◆ What the task asks ◆
After reading the entries below, copy word for word the lines from the first through the line containing "Il vegetale può", and stop there.

:::::

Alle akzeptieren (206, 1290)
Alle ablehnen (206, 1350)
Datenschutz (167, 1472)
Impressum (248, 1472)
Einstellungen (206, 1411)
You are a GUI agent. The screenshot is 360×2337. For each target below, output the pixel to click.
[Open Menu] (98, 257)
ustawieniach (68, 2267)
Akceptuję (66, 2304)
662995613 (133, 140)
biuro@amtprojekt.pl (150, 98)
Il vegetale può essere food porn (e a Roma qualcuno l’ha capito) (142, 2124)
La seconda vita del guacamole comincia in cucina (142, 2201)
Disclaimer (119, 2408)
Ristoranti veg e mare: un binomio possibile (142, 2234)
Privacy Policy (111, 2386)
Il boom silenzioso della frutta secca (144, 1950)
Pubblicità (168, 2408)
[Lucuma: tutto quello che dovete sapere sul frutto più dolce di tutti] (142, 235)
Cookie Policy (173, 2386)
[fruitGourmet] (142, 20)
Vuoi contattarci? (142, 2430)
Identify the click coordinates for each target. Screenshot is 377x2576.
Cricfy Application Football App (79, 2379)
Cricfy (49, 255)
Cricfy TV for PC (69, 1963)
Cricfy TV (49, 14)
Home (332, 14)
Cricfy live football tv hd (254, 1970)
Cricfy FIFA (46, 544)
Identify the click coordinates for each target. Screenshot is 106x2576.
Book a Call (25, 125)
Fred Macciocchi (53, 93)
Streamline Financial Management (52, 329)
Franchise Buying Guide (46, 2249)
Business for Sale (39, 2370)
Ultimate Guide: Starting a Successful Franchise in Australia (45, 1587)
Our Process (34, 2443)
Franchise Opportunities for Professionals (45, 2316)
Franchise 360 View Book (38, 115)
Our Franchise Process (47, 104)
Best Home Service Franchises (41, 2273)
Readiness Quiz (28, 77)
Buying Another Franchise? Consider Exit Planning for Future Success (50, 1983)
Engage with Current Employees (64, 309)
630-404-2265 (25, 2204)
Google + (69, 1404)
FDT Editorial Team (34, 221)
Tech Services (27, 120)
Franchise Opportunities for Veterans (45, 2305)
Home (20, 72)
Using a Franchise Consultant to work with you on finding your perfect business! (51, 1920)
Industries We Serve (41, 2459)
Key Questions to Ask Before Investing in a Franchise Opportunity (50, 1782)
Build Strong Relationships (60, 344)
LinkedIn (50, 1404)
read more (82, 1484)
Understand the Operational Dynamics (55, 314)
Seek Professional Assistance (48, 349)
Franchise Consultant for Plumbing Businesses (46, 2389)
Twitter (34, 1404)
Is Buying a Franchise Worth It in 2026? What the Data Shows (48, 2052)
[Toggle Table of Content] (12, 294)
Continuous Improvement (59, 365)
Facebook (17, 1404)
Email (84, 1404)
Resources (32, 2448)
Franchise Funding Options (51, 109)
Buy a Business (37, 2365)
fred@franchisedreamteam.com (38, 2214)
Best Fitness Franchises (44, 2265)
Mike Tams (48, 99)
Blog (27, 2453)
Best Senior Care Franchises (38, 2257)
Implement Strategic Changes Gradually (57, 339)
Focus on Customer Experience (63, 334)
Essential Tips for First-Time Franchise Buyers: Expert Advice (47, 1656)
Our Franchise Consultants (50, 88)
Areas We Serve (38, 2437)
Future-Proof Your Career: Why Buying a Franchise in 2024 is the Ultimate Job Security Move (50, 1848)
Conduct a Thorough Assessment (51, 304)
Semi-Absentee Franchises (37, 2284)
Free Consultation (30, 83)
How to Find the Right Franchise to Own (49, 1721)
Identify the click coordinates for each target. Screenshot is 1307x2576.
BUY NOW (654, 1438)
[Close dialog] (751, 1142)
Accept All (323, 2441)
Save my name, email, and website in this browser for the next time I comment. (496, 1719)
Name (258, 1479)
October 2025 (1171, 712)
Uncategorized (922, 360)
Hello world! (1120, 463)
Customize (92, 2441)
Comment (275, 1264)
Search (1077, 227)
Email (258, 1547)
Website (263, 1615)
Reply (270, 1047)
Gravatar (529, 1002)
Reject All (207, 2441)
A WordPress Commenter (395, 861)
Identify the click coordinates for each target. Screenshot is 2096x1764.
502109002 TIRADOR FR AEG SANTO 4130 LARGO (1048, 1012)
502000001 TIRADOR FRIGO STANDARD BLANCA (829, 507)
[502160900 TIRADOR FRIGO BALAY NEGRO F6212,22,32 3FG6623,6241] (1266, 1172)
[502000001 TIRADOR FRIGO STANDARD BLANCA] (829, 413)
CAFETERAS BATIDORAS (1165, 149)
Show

:::::

◆ Completed exercise ◆
Alle akzeptieren (206, 1290)
Alle ablehnen (206, 1350)
Datenschutz (167, 1472)
Impressum (248, 1472)
Einstellungen (206, 1411)
You are a GUI agent. The screenshot is 360×2337. For each target below, output the pixel to click.
[Open Menu] (98, 257)
ustawieniach (68, 2267)
Akceptuję (66, 2304)
662995613 (133, 140)
biuro@amtprojekt.pl (150, 98)
Il vegetale può essere food porn (e a Roma qualcuno l’ha capito) (142, 2124)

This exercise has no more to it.